Late yesterday, we learned from CNN that all NATO troops will now be required to carry loaded weapons at all times, even while on their bases:
The uptick in attacks by Afghan security forces against coalition troops has hit home, with all troops at NATO headquarters and all bases across Afghanistan now ordered to carry loaded weapons around the clock, CNN learned Friday.
Gen. John Allen, the NATO commander in Afghanistan, ordered the move, according to a U.S. official with direct knowledge of the orders. The order, made in recent days, was divulged amid two more so-called green-on-blue or insider attacks Friday.
This move sets the stage for accidental friendly fire deaths (blue on blue in this case) set off by an unexpected noise. If I were an enlisted US soldier with brown skin and black hair, you can bet I’d wear my uniform 24/7 on the base and be ready to dive for the floor quickly when the bullets start flying.
NATO official posturing on the attacks is at least changing slightly. Despite increasing documentation of green on blue killings and outright defections by Afghan forces, NATO now grudgingly admits some infiltration is occurring, but their estimate seems to me to be a serious lowball:
NATO says the majority of attacks by Afghan security forces against coalition troops are driven primarily by personal grievances rather than an infiltration by insurgents.
“Some 10% we know are related to the insurgency,” Brig. Gen. Gunter Katz, a spokesman for the NATO-led International Security Assistance Force, said late Friday.
Perhaps the most stunning failure of all, though, in the surge of coverage of increased green on blue (I still can’t get completely to the new official-speak of “insider”) attacks, is this morning’s brainless Washington Post article looking “behind the scenes” at an attack from last week. The Post opens by laying out a number of facts surrounding the attack:
The teenage assailant who killed three Marines last week on a U.S. military base in southern Afghanistan had easy access to the weapons arsenal of the Afghan police. He was in near-constant contact with U.S. troops, often when they were without their guns and body armor.

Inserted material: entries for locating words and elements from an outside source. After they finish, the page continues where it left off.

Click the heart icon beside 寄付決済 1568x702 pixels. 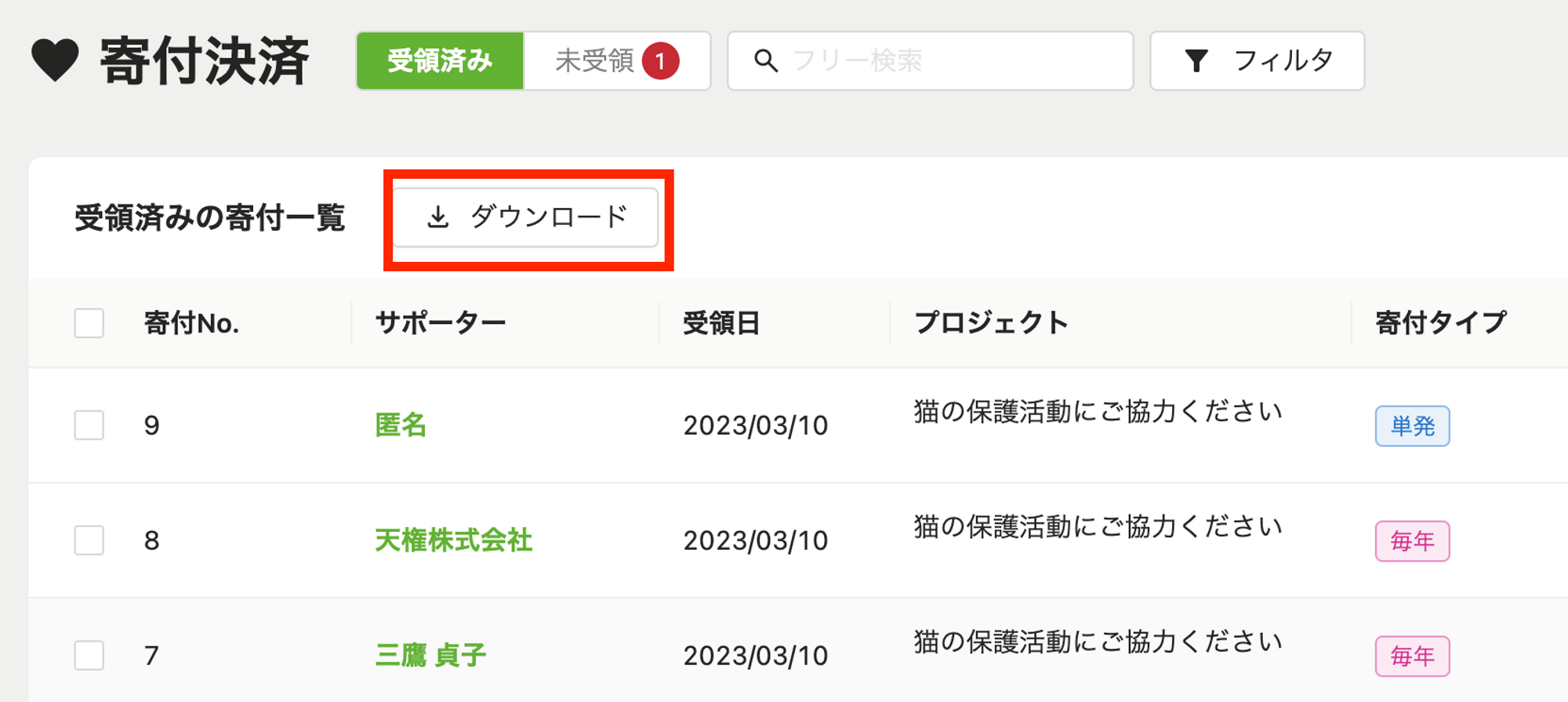pyautogui.click(x=55, y=60)
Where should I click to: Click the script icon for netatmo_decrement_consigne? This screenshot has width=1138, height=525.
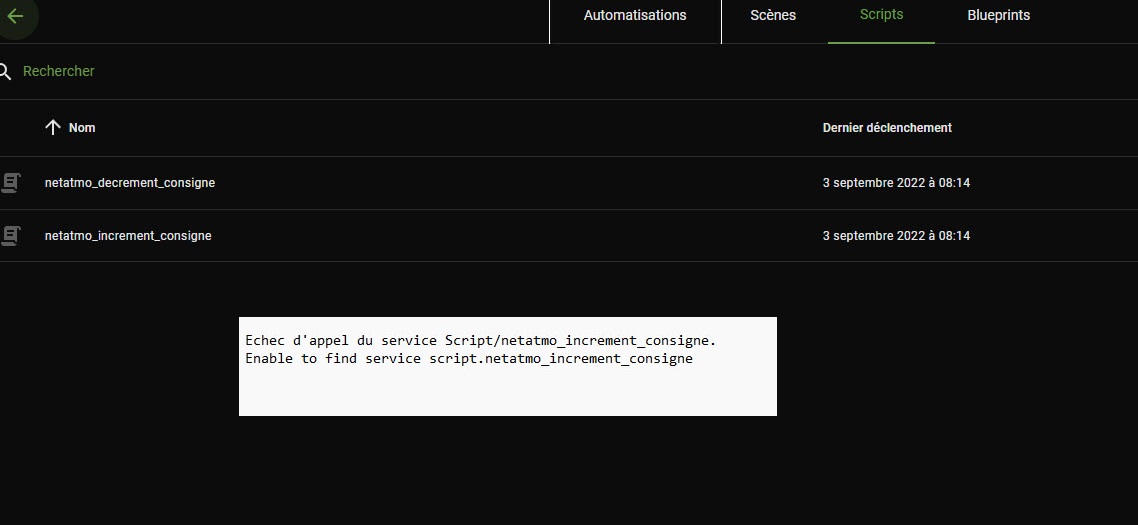pyautogui.click(x=10, y=183)
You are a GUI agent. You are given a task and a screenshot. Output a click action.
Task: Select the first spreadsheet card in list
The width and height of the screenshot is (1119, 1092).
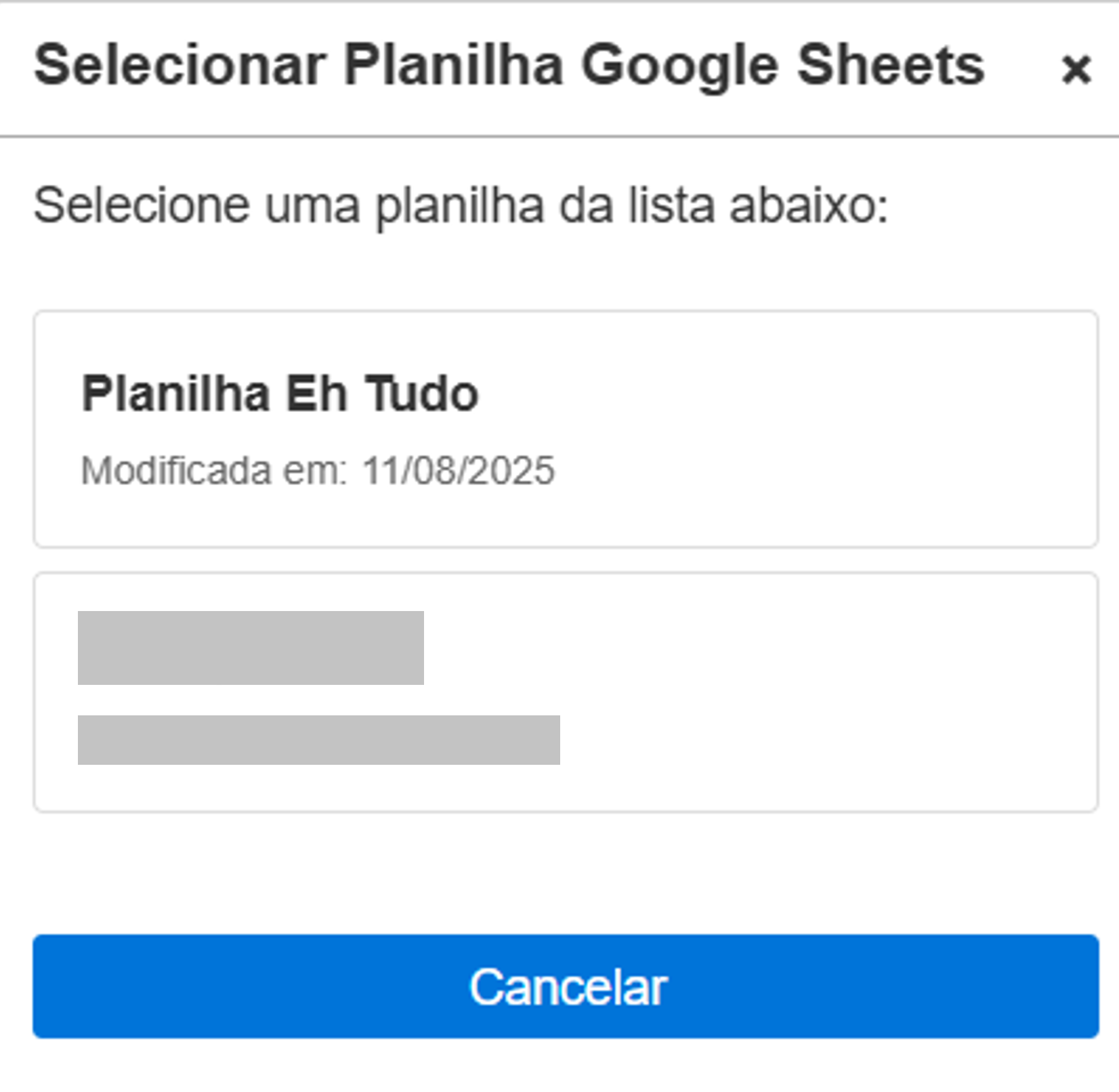pos(565,428)
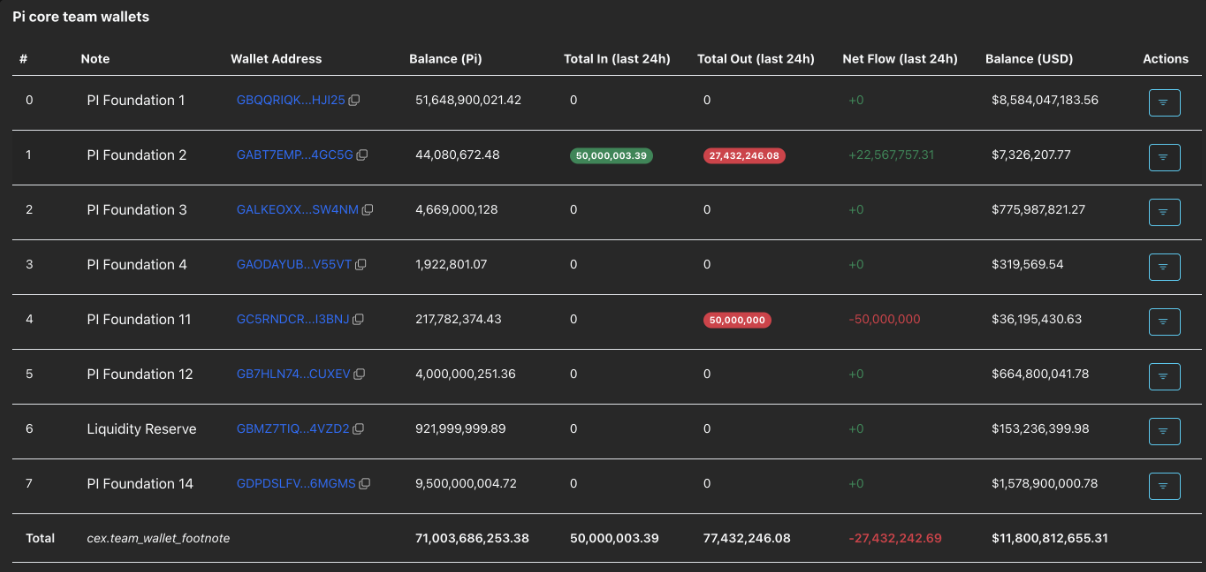The width and height of the screenshot is (1206, 572).
Task: Copy Liquidity Reserve wallet address icon
Action: 358,429
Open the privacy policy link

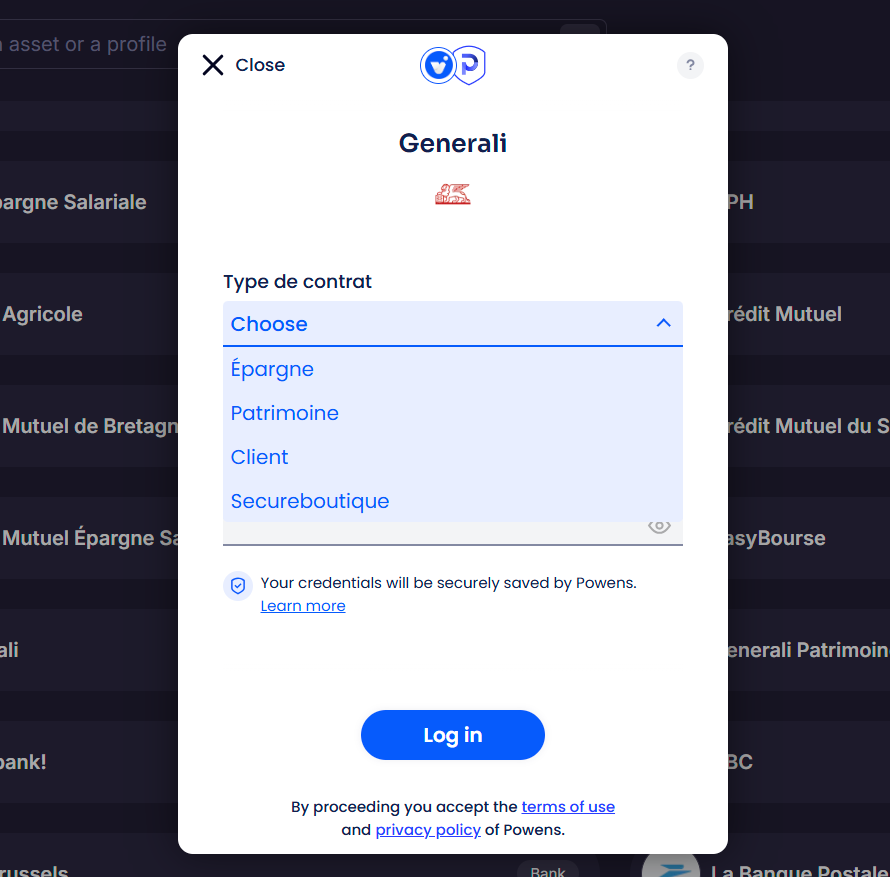pyautogui.click(x=428, y=830)
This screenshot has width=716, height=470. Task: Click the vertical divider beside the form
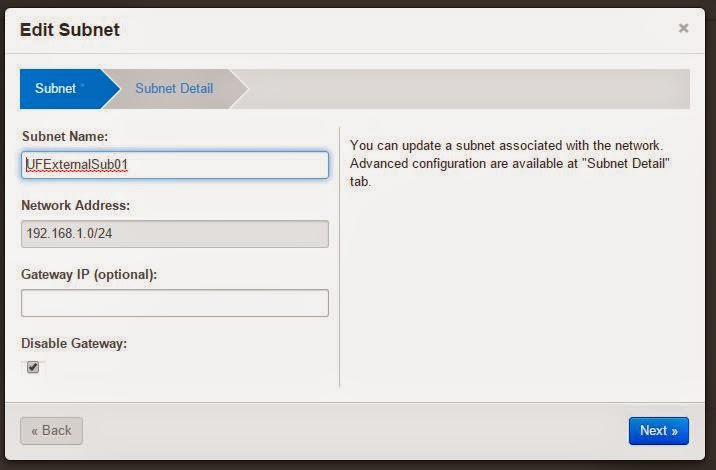click(x=340, y=257)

But although Aynoddin, 15, lived among American and Afghan security forces, he was not a soldier or a police officer. He had never been vetted. According to U.S. and Afghan officials, his role on base was hardly formal: He was the unpaid, underage personal assistant of the district police chief.
Officials would later learn that the quiet, willowy boy was also working for the insurgency.
Nowhere in the article, however, does the Post point out that it is the US, and specifically the “advisors” whom the infiltrator targeted, who had been responsible for training the Afghan security forces the youth infiltrated. Even when the article points out the egregious breach of security that allowed the local police chief to bring his boy toy onto the base, the Post fails to note that had the Afghan forces been properly trained, this never would have happened:
Aynoddin should never have been on the base in the first place, because Afghan and U.S. security standards would not have allowed it. But those standards are often violated — especially by the country’s nascent police force.
Instead, the Post allows a US military spokesman to blame the very Afghan leaders the US was supposed to have trained:
“We have to have better leadership out of our Afghan leaders. There are some things they need to step up to the plate and do now better than they’ve done,” said Marine Maj. Gen. Charles M. Gurganus, the top U.S. commander in southwestern Afghanistan. “They need to be looking in the eyes of their subordinate commanders and holding them accountable for these people who are in and out of police stations.”
With such utterly failed training of Afghan security forces and willful denying of reality by US military leaders, the current totals of 28 (or 31, depending on the news source) green on blue attacks with 38 deaths already this year can be expected to continue their rapid rise.
I hold out no hope that the press will realize the large role played by the failure to train Afghan security forces in these tragedies. As I have pointed out multiple times, the press is happy to tout the military’s claims of success in training both in Iraq and Afghanistan. When that happens, David Petraeus is often painted as the hero in charge of training. However, training failures previously have gone unattributed and now have moved on to being overlooked entirely. Considering that David Petraeus now heads the CIA, this paragraph from near the end of the Post article stands out:
Since the Garmsir incident, top U.S. commanders in Afghanistan and defense officials in Washington have held several meetings to discuss what might be done to prevent insider attacks from occurring, according to senior defense officials. Commanders have agreed to add a counterintelligence specialist at the battalion level to help detect Taliban infiltrators. They are also considering ways to improve the Afghan vetting process.
Will Petraeus’ CIA help train the counterintelligence specialists that are now needed because his once-vaunted training of Afghan forces has fallen so woefully short?